> [TASK TO CARRY OUT]:
Would you pull out every line of the material that contains the string "agent"?
╭─ SOURCE INFORMATION
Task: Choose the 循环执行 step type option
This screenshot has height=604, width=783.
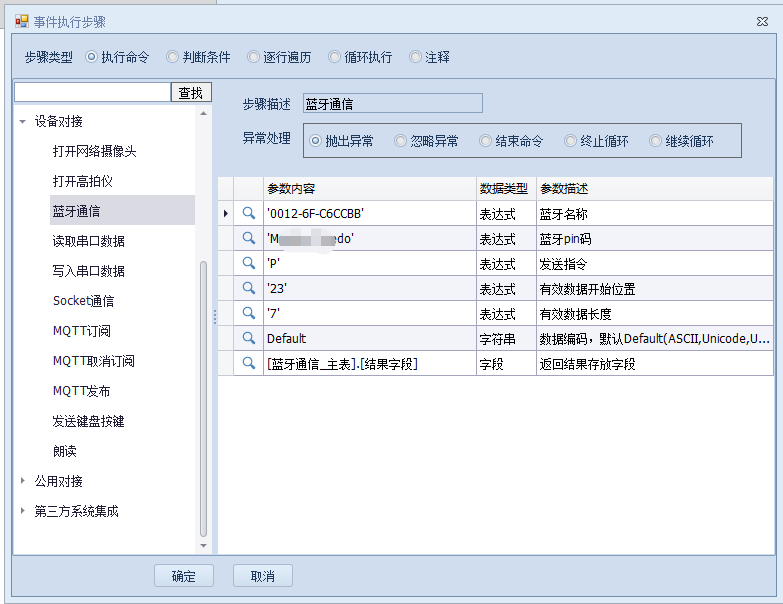Action: pyautogui.click(x=335, y=57)
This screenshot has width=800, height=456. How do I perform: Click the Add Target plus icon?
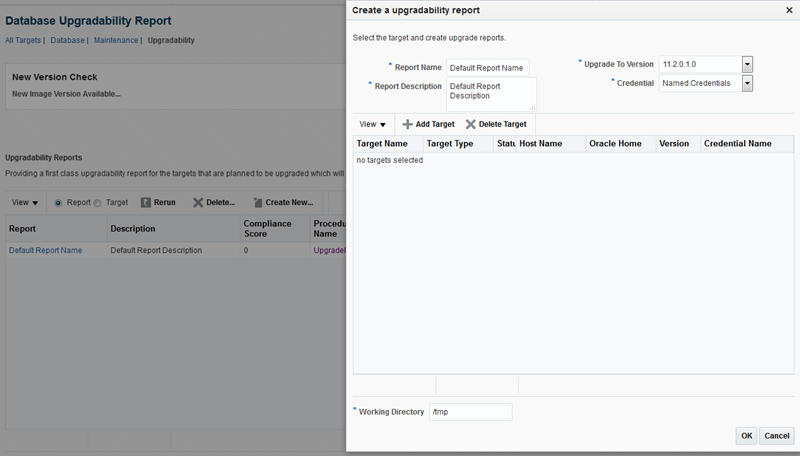[407, 124]
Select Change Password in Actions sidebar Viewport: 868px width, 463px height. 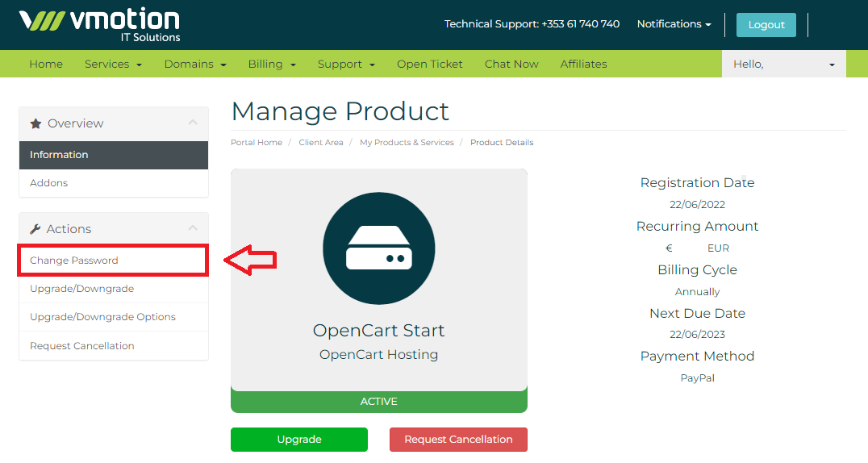click(x=74, y=261)
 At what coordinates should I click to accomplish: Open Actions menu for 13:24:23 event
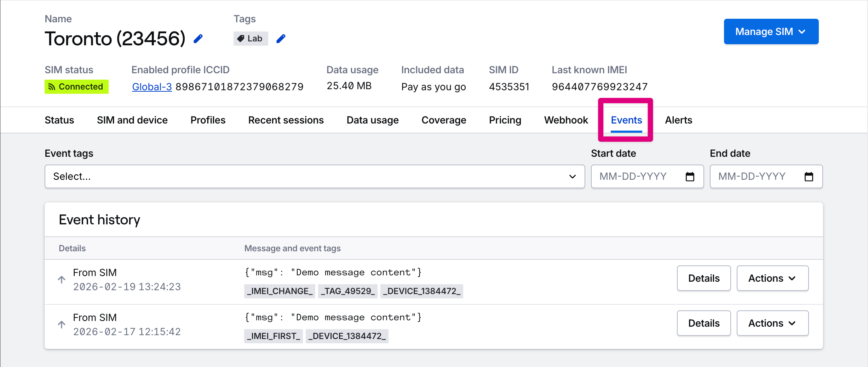[772, 278]
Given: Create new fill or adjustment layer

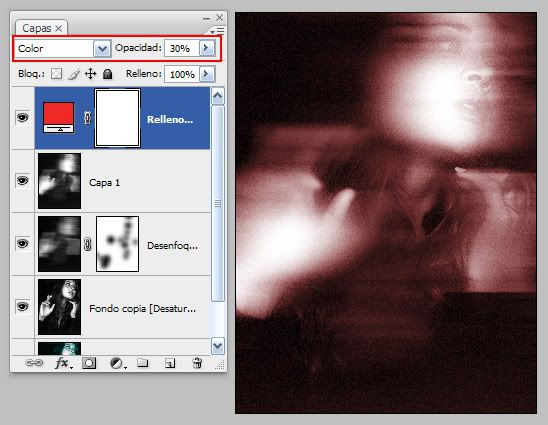Looking at the screenshot, I should [117, 363].
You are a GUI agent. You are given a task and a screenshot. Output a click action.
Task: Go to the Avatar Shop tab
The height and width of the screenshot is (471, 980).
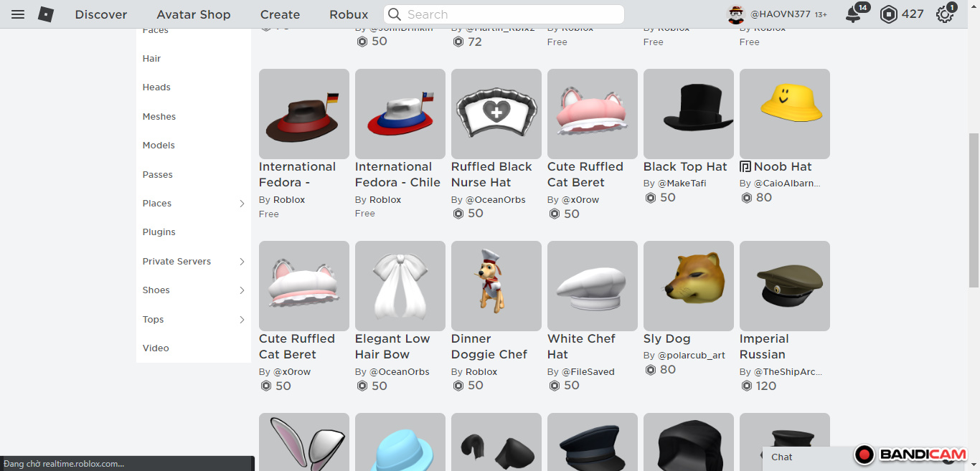(x=194, y=14)
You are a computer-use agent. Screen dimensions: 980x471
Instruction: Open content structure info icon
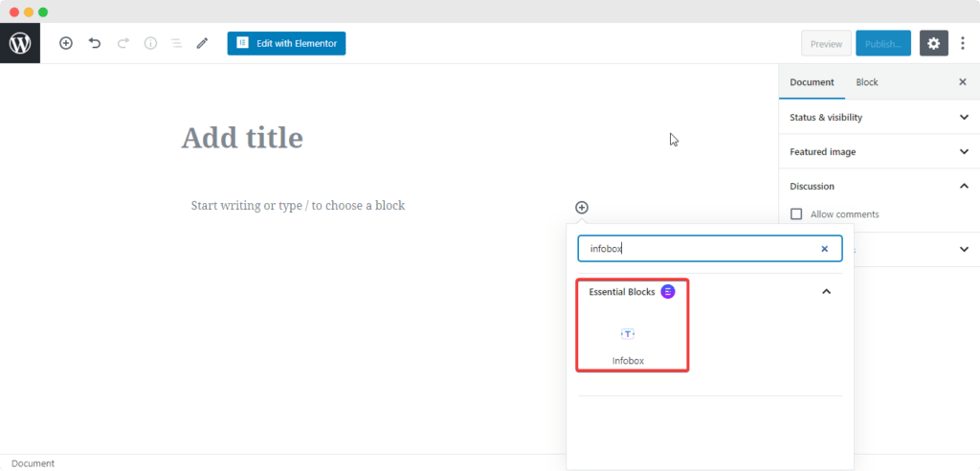(150, 43)
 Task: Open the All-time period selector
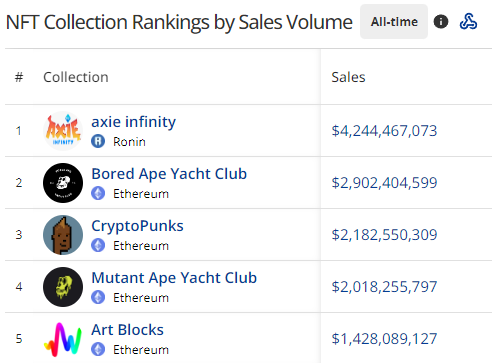pos(394,22)
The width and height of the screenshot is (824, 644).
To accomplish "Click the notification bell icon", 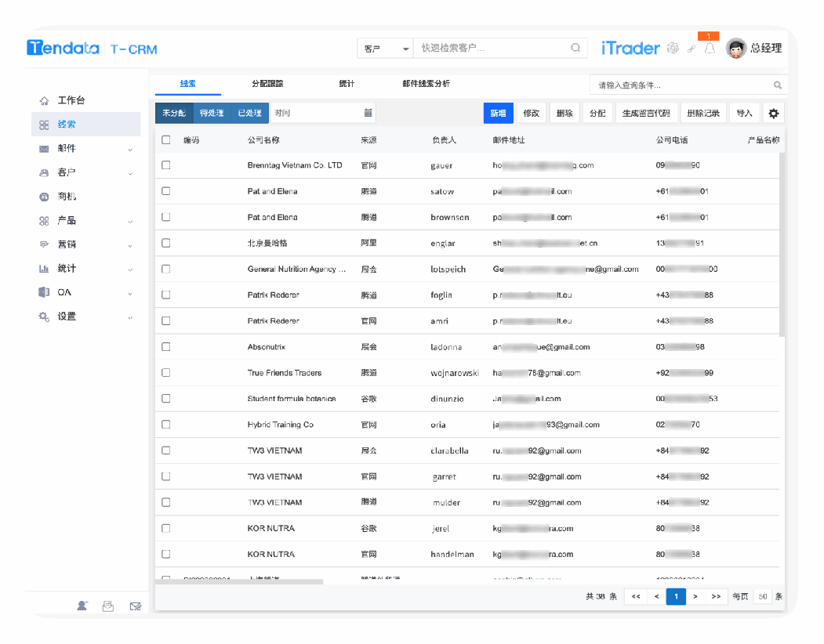I will [x=710, y=49].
╰─
> [YOUR SOLUTION]:
You are a GUI agent. You are given a task and a screenshot. Output a click action.
You are a computer-use agent. Screen dimensions: 980x471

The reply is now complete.